Nel corso del percorso cittadino della Fiaccola, infatti, si è sviluppata una protesta con lo slogan “Fuori Israele dalle Olimpiadi”, annunciata nelle ore precedenti e messa in scena con una presenza distribuita in più punti della città, seguendo l’attraversamento dei tedofori.
La contestazione “entra” nel percorso della Fiaccola
L’elemento centrale della mobilitazione è stato proprio questo: non un presidio isolato e statico, ma una presenza pensata per intercettare le tappe della staffetta, in modo da sfruttare la massima visibilità possibile.
Cartelli, cori e messaggi rivolti al tema del conflitto e della partecipazione di Israele all’evento olimpico hanno accompagnato, a distanza, lo scorrere del convoglio e il movimento della folla. Una scelta precisa: portare la protesta dentro la giornata simbolo dei Giochi, nel momento in cui l’attenzione della città e dei media era massima.
Tra entusiasmo e tensione: una giornata in equilibrio
Il passaggio della Fiamma, a Trieste, è stato comunque vissuto con entusiasmo da tantissime persone: famiglie, curiosi, appassionati di sport. Ma è inevitabile che la presenza della protesta abbia inserito un elemento di tensione, seppur controllata, in un contesto che tradizionalmente viene letto come celebrazione e festa.
In questo scenario, Trieste si è trovata a essere allo stesso tempo palcoscenico olimpico e teatro di rivendicazione politica: due piani diversi, che però nella stessa giornata hanno condiviso strade, folla e attenzione.

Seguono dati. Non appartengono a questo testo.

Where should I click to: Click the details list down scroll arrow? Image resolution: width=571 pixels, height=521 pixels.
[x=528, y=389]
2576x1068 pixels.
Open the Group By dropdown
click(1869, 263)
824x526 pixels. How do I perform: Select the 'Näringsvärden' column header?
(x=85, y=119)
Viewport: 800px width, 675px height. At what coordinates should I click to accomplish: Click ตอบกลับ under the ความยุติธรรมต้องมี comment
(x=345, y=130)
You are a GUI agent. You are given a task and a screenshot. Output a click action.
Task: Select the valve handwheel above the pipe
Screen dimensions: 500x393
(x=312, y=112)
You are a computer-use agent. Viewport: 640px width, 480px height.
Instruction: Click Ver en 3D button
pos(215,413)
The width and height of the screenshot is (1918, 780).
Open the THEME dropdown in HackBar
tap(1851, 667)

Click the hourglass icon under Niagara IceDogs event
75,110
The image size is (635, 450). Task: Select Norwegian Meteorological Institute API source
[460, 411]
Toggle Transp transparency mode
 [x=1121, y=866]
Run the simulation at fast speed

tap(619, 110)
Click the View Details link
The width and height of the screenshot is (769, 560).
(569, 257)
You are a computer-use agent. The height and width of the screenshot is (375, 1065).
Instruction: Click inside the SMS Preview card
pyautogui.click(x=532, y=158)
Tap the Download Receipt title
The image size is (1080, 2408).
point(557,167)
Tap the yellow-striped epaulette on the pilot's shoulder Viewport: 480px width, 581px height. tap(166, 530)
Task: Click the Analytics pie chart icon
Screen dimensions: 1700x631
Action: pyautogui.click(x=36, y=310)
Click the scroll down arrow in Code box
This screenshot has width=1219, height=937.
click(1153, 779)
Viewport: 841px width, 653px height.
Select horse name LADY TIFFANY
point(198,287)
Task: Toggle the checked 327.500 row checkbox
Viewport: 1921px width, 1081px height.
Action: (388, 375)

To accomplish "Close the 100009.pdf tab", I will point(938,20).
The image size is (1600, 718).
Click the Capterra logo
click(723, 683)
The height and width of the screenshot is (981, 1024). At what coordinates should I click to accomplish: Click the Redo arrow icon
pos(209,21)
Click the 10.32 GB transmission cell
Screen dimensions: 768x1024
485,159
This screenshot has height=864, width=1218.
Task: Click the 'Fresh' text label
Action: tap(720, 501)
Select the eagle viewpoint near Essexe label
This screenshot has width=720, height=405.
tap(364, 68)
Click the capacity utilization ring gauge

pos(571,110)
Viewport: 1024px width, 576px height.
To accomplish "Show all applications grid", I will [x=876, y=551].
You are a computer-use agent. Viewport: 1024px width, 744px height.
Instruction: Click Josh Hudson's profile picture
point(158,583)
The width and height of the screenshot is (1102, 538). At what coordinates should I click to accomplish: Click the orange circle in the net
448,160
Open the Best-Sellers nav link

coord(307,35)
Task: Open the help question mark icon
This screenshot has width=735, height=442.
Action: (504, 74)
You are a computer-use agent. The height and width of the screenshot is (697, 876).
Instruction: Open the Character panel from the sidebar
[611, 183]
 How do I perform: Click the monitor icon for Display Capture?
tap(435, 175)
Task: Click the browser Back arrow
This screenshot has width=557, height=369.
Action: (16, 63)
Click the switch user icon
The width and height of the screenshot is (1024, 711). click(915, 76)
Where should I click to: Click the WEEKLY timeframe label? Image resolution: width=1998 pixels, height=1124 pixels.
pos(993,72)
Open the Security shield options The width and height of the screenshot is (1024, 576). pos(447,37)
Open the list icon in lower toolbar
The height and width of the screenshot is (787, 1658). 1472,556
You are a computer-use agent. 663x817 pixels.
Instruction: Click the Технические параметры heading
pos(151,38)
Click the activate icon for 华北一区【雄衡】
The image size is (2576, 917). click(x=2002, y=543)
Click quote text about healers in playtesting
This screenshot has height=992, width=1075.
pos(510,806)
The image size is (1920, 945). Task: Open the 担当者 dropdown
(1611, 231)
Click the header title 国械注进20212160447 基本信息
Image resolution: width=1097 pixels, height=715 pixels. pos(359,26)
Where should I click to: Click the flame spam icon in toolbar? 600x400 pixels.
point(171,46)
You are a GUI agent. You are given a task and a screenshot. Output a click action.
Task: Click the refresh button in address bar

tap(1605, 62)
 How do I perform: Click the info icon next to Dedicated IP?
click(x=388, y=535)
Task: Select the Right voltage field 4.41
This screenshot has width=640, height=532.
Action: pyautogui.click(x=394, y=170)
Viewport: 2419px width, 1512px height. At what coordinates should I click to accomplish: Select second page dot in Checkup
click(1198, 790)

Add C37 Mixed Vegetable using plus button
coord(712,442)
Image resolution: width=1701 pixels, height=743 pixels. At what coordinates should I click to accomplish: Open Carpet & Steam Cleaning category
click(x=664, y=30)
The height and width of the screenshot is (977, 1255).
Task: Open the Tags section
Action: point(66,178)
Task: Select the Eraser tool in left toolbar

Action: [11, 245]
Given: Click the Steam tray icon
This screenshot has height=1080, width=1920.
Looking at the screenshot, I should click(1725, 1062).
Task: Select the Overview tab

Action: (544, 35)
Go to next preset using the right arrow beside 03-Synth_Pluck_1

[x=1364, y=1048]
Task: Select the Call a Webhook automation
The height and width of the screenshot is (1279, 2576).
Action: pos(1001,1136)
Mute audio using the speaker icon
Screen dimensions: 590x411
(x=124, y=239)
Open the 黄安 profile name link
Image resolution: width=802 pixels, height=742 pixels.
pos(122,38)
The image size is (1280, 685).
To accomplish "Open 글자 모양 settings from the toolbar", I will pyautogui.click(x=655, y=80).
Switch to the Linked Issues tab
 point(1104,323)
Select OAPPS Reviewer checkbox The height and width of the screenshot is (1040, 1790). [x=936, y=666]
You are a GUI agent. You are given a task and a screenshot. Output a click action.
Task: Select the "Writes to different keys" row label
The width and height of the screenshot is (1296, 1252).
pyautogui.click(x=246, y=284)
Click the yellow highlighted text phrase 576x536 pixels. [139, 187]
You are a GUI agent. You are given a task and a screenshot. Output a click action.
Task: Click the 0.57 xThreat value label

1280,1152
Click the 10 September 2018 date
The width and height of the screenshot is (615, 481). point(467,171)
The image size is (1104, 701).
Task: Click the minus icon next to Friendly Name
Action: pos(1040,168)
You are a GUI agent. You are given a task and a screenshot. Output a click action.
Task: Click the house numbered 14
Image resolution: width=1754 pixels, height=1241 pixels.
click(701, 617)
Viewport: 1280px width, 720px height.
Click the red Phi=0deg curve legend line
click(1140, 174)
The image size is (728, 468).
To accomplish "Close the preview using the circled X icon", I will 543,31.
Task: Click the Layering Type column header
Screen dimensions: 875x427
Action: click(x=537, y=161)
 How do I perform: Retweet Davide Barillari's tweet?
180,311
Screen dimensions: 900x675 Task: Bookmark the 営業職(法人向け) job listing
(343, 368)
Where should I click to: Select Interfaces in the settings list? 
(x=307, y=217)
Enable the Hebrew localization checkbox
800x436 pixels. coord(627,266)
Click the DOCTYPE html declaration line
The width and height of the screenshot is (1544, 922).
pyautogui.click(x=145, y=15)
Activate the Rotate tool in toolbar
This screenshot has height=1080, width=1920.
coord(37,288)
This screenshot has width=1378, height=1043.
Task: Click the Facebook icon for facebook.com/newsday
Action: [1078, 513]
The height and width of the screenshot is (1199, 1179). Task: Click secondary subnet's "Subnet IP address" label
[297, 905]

Il messaggio: colpire l’immagine internazionale dell’evento
Chi ha promosso la mobilitazione ha puntato soprattutto su un concetto: le Olimpiadi, per definizione, sono un evento globale e simbolico. Proprio per questo, la richiesta di esclusione di Israele viene posta come scelta “politica e morale”, legata a quanto sta accadendo nel contesto internazionale.
È un messaggio duro, divisivo, destinato a far discutere. Ma il punto, per chi protesta, è chiaro: la Fiaccola rappresenta un megafono, e oggi quel megafono è stato usato anche per un’altra narrazione rispetto a quella sportiva.
Trieste, ancora una volta, città di passaggi e di contrasti
Il risultato finale è un’immagine doppia: Trieste festeggia il passaggio olimpico, ma contemporaneamente diventa spazio di confronto e frattura, con una protesta che ha scelto di mettersi lungo la strada, visibile tra la folla e tra gli applausi.
Una città che, anche in questo, conferma la sua natura: porto di transito, luogo di confine, punto in cui i simboli non passano mai senza lasciare traccia.